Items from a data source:
* * * * * * *

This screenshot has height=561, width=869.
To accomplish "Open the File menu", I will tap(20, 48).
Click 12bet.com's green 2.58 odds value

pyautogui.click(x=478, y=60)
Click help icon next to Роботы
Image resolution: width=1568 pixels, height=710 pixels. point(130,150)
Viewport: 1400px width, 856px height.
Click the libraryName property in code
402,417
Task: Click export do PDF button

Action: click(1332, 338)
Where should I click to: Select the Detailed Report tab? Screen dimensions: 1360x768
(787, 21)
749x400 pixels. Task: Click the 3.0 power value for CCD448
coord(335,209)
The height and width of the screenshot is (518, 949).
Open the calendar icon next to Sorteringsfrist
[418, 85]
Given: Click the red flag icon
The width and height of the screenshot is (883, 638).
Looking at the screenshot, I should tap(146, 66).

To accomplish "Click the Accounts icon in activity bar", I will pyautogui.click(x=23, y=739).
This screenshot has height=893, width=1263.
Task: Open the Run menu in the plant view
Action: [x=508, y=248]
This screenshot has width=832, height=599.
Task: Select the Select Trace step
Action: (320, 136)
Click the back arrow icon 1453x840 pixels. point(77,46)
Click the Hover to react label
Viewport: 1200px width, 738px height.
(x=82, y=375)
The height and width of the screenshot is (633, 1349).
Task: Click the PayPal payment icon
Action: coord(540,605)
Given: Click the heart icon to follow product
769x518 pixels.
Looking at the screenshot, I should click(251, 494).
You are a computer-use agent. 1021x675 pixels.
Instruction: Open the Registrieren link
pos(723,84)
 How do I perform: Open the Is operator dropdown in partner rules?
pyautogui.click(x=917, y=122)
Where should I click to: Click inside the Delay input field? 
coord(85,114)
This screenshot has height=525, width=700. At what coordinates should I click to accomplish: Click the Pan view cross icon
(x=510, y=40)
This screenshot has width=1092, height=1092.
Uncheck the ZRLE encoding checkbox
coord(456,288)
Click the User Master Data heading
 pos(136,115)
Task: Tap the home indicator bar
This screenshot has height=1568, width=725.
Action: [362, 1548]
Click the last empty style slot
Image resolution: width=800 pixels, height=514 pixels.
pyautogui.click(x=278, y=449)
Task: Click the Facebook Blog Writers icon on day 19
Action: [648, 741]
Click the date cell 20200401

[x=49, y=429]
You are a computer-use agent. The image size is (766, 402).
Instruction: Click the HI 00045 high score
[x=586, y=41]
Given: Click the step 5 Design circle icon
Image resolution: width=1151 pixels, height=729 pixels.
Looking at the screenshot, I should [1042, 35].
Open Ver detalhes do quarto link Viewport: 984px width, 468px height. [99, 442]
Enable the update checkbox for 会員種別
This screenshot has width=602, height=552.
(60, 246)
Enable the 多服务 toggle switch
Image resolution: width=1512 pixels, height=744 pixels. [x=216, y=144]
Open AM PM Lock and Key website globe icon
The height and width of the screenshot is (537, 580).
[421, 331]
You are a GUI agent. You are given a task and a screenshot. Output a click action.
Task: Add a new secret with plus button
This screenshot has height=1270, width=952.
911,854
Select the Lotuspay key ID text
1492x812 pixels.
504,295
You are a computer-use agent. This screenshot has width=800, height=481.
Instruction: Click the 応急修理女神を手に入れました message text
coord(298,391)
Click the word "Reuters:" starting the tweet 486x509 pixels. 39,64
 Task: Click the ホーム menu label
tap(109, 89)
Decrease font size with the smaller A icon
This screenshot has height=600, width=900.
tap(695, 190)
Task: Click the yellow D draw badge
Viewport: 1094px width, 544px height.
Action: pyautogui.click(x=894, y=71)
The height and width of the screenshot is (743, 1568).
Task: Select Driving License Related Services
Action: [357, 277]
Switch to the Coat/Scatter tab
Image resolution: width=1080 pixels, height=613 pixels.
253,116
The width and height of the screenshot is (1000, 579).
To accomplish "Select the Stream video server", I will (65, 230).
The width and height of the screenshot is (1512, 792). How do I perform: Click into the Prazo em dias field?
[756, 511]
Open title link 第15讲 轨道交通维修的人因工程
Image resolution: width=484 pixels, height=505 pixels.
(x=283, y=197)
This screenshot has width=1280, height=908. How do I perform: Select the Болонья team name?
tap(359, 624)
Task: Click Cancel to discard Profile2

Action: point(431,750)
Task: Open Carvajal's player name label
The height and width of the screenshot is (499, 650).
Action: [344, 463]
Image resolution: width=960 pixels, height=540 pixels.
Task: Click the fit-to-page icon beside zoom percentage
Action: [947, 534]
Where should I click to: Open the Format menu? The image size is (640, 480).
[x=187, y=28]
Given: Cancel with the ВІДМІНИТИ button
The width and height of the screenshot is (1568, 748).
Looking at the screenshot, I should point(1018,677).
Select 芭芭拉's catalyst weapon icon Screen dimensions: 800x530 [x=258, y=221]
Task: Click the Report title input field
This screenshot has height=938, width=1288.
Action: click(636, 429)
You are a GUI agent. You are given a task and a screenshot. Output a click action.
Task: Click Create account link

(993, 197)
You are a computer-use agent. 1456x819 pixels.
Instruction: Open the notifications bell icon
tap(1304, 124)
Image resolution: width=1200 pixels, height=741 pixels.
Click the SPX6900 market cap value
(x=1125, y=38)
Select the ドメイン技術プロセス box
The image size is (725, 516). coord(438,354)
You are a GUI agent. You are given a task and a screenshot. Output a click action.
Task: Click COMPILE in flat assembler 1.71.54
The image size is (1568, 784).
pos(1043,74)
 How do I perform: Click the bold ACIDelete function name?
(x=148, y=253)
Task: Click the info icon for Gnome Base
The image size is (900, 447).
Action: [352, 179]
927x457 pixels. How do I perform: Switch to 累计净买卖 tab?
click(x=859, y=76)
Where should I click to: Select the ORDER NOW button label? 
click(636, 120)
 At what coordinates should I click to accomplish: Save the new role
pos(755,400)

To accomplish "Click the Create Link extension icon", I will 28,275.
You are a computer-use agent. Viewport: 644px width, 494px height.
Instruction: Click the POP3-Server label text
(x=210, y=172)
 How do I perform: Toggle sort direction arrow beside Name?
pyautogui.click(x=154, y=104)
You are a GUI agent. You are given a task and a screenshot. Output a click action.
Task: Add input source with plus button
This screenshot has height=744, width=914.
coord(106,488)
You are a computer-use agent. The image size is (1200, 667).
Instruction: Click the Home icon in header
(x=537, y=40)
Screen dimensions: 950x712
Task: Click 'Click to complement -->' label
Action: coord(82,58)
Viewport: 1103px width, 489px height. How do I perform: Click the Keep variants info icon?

* * * * * * *

▶ _Exercise brief_: All that is needed is how many lines of the data contain "plus", stated as a number.

▶ _Result of this task_: 2